和田慎二『少女鮫』3・4巻 白泉社 1997年

 FBIから,沈没船に積まれた大量のヘロインの回収を依頼された紫堂ら。しかし,ヘロインを奪取しようとするマフィアが鮫に襲われる光景を眼にした彼らは,真の敵が鮫であることを知る。さらにアルは,そこで巨大な鮫の存在に気づく。紫堂ら,マフィア,巨大鮫の静かな,しかし壮絶な戦いが海の底で繰り広げられる・・・。
 ・・・・・というわけで,3巻は2巻の続き「第3部 海洋編」です。
 ううむ,ここのところ1970年代の,比較的短めの和田作品をずっと読んでいたせいか,ちょっとストーリィの展開が冗長な感じがしてしまいますね。とくに,紫堂とアルが,鮫に対抗するため,有能な鮫狩りのプロ・キュアンを探しに地中海へおもむくエピソードは,紫堂というキャラクタを描き出すという点では,たしかにそれになりに意味があるのかもしれませんが,この「海洋編」全体の中では,ちょっと浮いてしまっている感じがしないでもありません。せっかく雇ったキュアンも,あんまり活躍しているようには見えませんし・・・。
 まぁ,10巻も20巻も続く大長編と,1970年代の作品に多かった前編後編といった体裁の短編あるいは中編とでは,当然エピソードの描き方とかは違うでしょうから,完結してみないとなんともいえませんが・・・。
 それと「アル=ザ・シャーク」はちょっと恥ずかしいぞ(笑)。
 ところで,3巻巻末に収録されている「『少女鮫』通信 vol.3」によると,「少女鮫」というタイトルは,大沢在昌の『新宿鮫』から来ているそうです。

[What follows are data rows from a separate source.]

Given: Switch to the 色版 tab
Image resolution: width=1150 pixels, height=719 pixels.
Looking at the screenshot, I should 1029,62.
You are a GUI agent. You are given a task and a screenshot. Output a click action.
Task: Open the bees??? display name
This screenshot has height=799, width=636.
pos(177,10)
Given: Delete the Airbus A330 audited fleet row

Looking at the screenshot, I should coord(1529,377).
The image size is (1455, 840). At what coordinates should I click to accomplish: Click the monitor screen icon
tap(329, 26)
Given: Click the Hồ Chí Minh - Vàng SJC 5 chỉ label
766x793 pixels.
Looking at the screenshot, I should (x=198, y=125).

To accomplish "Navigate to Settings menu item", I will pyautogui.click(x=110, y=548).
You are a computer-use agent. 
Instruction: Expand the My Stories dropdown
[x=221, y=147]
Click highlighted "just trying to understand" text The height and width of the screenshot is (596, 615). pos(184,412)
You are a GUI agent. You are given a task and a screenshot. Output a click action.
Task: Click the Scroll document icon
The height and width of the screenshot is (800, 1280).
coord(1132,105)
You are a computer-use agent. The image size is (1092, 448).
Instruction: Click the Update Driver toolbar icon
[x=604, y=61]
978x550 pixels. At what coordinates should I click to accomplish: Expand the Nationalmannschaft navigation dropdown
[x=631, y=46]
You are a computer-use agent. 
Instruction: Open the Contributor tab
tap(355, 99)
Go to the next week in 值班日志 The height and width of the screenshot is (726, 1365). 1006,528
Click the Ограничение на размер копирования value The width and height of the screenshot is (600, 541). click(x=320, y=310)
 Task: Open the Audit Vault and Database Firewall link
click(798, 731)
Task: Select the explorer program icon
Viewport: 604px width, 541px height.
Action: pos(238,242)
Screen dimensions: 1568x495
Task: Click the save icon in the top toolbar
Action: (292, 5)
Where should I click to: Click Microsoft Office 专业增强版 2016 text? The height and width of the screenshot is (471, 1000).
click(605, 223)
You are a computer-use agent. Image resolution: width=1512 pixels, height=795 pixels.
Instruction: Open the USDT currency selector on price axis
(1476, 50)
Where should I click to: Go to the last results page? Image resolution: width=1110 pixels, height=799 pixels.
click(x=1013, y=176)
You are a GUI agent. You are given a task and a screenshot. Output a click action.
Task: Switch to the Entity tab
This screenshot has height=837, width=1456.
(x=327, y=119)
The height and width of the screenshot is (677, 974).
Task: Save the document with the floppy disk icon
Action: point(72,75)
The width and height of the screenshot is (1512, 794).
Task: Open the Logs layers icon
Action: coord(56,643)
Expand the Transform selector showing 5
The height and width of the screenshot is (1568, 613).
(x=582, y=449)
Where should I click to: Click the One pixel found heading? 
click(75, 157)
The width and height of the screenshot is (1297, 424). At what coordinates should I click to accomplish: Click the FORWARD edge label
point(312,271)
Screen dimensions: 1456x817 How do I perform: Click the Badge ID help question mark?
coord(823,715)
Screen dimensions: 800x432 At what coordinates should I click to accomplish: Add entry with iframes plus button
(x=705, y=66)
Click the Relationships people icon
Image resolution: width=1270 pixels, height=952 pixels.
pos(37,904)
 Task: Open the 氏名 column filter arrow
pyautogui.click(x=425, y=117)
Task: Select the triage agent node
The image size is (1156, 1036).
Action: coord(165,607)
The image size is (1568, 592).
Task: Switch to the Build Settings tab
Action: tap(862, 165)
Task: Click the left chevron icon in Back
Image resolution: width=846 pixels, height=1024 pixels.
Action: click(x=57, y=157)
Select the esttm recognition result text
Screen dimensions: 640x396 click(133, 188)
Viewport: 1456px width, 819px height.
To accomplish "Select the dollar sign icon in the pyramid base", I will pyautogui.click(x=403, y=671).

 さて4巻は,大海原から一転,大病院を舞台にした「第4部 検診編」です(このサブタイトルもどうにかなりませんかねぇ,せめて「病院編」とか・・・)。
 戦場で垣間見せるアルの謎の表情と,甥の石動医師が彼女をあずけるときに漏らした言葉(「日本のどこにも平穏な場所はない」)に疑問を持った紫堂は,スイス・ジュネーヴの大病院で,彼女に対する徹底した検診を行うことを決意する。しかしジュネーヴでは連続幼女殺害事件が起こっており,さらに紫堂の宿敵“銀狐”ミハイル=フェルガーがドイツの軍事刑務所を脱走,紫堂を狙ってスイスに潜入していた。いま,紫堂とアル,謎のサイコ・キラー,そして銀狐が,三つ巴の戦いが始まる・・・。
 う〜ん,う〜ん・・・・。このエピソードもなぁ,「海洋編」に比べて緊張感はあるんですけどねぇ。結局,アルが秘める謎が明らかにされなかったのは,今後の展開への「引き」だからいいとしても,ラストの大立ち回りが,どうも納得いかない。
 サイコ・キラーの襲撃から逃れたアルは,自室へと戻りますが,シルバーたちからもらったベレッタがない! 一瞬パニックに陥るアルですが,(おそらく)クマのぬいぐるみに隠されていたベレッタを発見,サイコ・キラーに立ち向かう,という展開のですが・・・。ぬいぐるみの中にベレッタを隠したのは(たぶん)紫堂なんでしょうが,なんで隠したのか,よくわかりません。アルもすぐに気づくのもなんか不自然・・・。これが「う〜んの1」。
 「う〜んの2」は,下水道でサイコ・キラーと戦う紫堂,長剣を取り出した殺人者は,紫堂に襲いかかり,彼は絶体絶命! ところが場面変わって,殺人者に襲われ危機一髪のアルを,背後から紫堂の銃弾が・・・。思わず「え? なんで?」と思ってしまいます。下水道での殺人者と紫堂との戦いはどーなったの? 紫堂は傷ひとつ負ってないようなんですが? 
 ああぁぁ〜〜,納得いかない! もの足りない!
(ページ数がうまく調節できなかったのかなぁ・・・・)

 なんだか今回は文句ばっかりになってしまいました・・・・(T_T)

98/02/25

go back to "Comic's Room"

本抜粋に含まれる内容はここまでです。